-- start --
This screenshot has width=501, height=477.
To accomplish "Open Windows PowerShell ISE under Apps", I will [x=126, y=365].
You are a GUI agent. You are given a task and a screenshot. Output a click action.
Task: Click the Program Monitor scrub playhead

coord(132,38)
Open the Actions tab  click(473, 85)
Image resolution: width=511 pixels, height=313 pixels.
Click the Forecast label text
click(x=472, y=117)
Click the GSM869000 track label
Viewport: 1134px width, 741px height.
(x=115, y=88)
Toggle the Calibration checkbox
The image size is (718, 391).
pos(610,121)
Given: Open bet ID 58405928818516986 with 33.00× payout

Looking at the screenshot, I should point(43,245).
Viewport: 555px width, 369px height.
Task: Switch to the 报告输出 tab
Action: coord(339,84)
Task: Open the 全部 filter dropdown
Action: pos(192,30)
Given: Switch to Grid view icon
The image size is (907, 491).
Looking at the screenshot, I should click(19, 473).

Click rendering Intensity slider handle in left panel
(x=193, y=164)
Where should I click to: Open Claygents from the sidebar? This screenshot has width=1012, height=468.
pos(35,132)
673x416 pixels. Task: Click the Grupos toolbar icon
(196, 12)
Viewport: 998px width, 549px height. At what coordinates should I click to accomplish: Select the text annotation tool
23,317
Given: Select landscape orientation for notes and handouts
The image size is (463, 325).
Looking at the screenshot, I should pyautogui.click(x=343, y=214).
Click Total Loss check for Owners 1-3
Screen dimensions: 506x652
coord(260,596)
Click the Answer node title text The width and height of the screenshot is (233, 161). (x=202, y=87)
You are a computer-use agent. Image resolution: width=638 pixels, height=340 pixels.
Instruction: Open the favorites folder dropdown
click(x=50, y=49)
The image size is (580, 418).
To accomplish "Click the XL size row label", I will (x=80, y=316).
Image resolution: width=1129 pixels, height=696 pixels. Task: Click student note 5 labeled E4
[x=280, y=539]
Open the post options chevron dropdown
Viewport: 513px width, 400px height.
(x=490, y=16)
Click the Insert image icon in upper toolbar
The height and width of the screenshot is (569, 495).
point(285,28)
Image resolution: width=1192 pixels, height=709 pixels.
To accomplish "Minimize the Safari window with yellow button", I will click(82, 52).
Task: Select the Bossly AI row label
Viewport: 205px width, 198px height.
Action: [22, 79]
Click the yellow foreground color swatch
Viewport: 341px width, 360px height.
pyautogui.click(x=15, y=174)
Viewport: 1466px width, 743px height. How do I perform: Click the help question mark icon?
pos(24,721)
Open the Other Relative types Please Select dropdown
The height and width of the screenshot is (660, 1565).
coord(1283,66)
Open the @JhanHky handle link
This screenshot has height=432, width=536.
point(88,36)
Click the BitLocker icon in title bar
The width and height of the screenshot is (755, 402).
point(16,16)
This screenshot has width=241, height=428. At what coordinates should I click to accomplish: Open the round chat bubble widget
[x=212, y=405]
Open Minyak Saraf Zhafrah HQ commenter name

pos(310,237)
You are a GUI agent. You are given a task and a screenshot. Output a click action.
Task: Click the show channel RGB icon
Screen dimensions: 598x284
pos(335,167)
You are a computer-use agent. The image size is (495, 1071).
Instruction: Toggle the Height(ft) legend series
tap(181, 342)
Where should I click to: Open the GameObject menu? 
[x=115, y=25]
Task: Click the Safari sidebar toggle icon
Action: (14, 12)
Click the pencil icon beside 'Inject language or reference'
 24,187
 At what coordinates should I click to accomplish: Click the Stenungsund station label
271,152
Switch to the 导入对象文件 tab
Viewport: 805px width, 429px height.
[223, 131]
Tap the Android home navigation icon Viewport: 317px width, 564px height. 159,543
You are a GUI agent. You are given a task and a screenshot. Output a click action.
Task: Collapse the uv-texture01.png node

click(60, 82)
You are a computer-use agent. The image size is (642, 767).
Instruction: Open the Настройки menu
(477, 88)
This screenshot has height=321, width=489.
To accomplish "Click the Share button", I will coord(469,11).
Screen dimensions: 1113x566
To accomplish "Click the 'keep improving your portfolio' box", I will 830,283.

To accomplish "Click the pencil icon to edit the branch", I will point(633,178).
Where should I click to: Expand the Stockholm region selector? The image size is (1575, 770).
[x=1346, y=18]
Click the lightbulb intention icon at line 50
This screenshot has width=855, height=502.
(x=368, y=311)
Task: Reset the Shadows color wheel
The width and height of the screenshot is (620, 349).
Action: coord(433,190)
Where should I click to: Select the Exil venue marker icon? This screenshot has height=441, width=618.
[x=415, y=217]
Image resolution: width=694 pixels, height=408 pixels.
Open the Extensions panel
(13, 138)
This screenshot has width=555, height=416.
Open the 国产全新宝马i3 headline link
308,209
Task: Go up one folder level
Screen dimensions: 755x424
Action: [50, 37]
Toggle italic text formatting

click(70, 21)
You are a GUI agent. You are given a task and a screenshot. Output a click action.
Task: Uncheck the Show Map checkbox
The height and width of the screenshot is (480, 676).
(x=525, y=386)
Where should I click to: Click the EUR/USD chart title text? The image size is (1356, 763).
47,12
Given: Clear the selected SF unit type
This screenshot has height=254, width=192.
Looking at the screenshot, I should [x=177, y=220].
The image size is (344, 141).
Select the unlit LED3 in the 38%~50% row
-- end --
● What you should do: Rewrite all of the material above with "Image resolution" changed to "Screen resolution" and every other character unchanged.

● Full output:
This screenshot has width=501, height=477.
To accomplish "Open Windows PowerShell ISE under Apps", I will [x=126, y=365].
You are a GUI agent. You are given a task and a screenshot. Output a click action.
Task: Click the Program Monitor scrub playhead

coord(132,38)
Open the Actions tab  click(473, 85)
Screen resolution: width=511 pixels, height=313 pixels.
Click the Forecast label text
click(x=472, y=117)
Click the GSM869000 track label
Viewport: 1134px width, 741px height.
(x=115, y=88)
Toggle the Calibration checkbox
The image size is (718, 391).
pos(610,121)
Given: Open bet ID 58405928818516986 with 33.00× payout

Looking at the screenshot, I should point(43,245).
Viewport: 555px width, 369px height.
Task: Switch to the 报告输出 tab
Action: coord(339,84)
Task: Open the 全部 filter dropdown
Action: pos(192,30)
Given: Switch to Grid view icon
The image size is (907, 491).
Looking at the screenshot, I should click(19, 473).

Click rendering Intensity slider handle in left panel
(x=193, y=164)
Where should I click to: Open Claygents from the sidebar? This screenshot has width=1012, height=468.
pos(35,132)
673x416 pixels. Task: Click the Grupos toolbar icon
(196, 12)
Viewport: 998px width, 549px height. At what coordinates should I click to accomplish: Select the text annotation tool
23,317
Given: Select landscape orientation for notes and handouts
The image size is (463, 325).
Looking at the screenshot, I should pyautogui.click(x=343, y=214).
Click Total Loss check for Owners 1-3
Screen dimensions: 506x652
coord(260,596)
Click the Answer node title text The width and height of the screenshot is (233, 161). (x=202, y=87)
You are a computer-use agent. Screen resolution: width=638 pixels, height=340 pixels.
Instruction: Open the favorites folder dropdown
click(x=50, y=49)
The image size is (580, 418).
To accomplish "Click the XL size row label", I will (x=80, y=316).
Screen resolution: width=1129 pixels, height=696 pixels. Task: Click student note 5 labeled E4
[x=280, y=539]
Open the post options chevron dropdown
Viewport: 513px width, 400px height.
(x=490, y=16)
Click the Insert image icon in upper toolbar
The height and width of the screenshot is (569, 495).
point(285,28)
Screen resolution: width=1192 pixels, height=709 pixels.
To accomplish "Minimize the Safari window with yellow button", I will click(82, 52).
Task: Select the Bossly AI row label
Viewport: 205px width, 198px height.
Action: [22, 79]
Click the yellow foreground color swatch
Viewport: 341px width, 360px height.
pyautogui.click(x=15, y=174)
Viewport: 1466px width, 743px height. How do I perform: Click the help question mark icon?
pos(24,721)
Open the Other Relative types Please Select dropdown
The height and width of the screenshot is (660, 1565).
coord(1283,66)
Open the @JhanHky handle link
This screenshot has height=432, width=536.
point(88,36)
Click the BitLocker icon in title bar
The width and height of the screenshot is (755, 402).
point(16,16)
This screenshot has width=241, height=428. At what coordinates should I click to accomplish: Open the round chat bubble widget
[x=212, y=405]
Open Minyak Saraf Zhafrah HQ commenter name

pos(310,237)
You are a GUI agent. You are given a task and a screenshot. Output a click action.
Task: Click the show channel RGB icon
Screen dimensions: 598x284
pos(335,167)
You are a computer-use agent. The image size is (495, 1071).
Instruction: Toggle the Height(ft) legend series
tap(181, 342)
Where should I click to: Open the GameObject menu? 
[x=115, y=25]
Task: Click the Safari sidebar toggle icon
Action: (14, 12)
Click the pencil icon beside 'Inject language or reference'
 24,187
 At what coordinates should I click to accomplish: Click the Stenungsund station label
271,152
Switch to the 导入对象文件 tab
Viewport: 805px width, 429px height.
[223, 131]
Tap the Android home navigation icon Viewport: 317px width, 564px height. 159,543
You are a GUI agent. You are given a task and a screenshot. Output a click action.
Task: Collapse the uv-texture01.png node

click(60, 82)
You are a computer-use agent. The image size is (642, 767).
Instruction: Open the Настройки menu
(477, 88)
This screenshot has height=321, width=489.
To accomplish "Click the Share button", I will coord(469,11).
Screen dimensions: 1113x566
To accomplish "Click the 'keep improving your portfolio' box", I will 830,283.

To accomplish "Click the pencil icon to edit the branch", I will point(633,178).
Where should I click to: Expand the Stockholm region selector? The image size is (1575, 770).
[x=1346, y=18]
Click the lightbulb intention icon at line 50
This screenshot has width=855, height=502.
(x=368, y=311)
Task: Reset the Shadows color wheel
The width and height of the screenshot is (620, 349).
Action: coord(433,190)
Where should I click to: Select the Exil venue marker icon? This screenshot has height=441, width=618.
[x=415, y=217]
Screen resolution: width=694 pixels, height=408 pixels.
Open the Extensions panel
(13, 138)
This screenshot has width=555, height=416.
Open the 国产全新宝马i3 headline link
308,209
Task: Go up one folder level
Screen dimensions: 755x424
Action: [50, 37]
Toggle italic text formatting

click(70, 21)
You are a GUI agent. You are given a task and a screenshot. Output a click action.
Task: Uncheck the Show Map checkbox
The height and width of the screenshot is (480, 676).
(x=525, y=386)
Where should I click to: Click the EUR/USD chart title text? The image size is (1356, 763).
47,12
Given: Clear the selected SF unit type
This screenshot has height=254, width=192.
Looking at the screenshot, I should [x=177, y=220].
The image size is (344, 141).
Select the unlit LED3 in the 38%~50% row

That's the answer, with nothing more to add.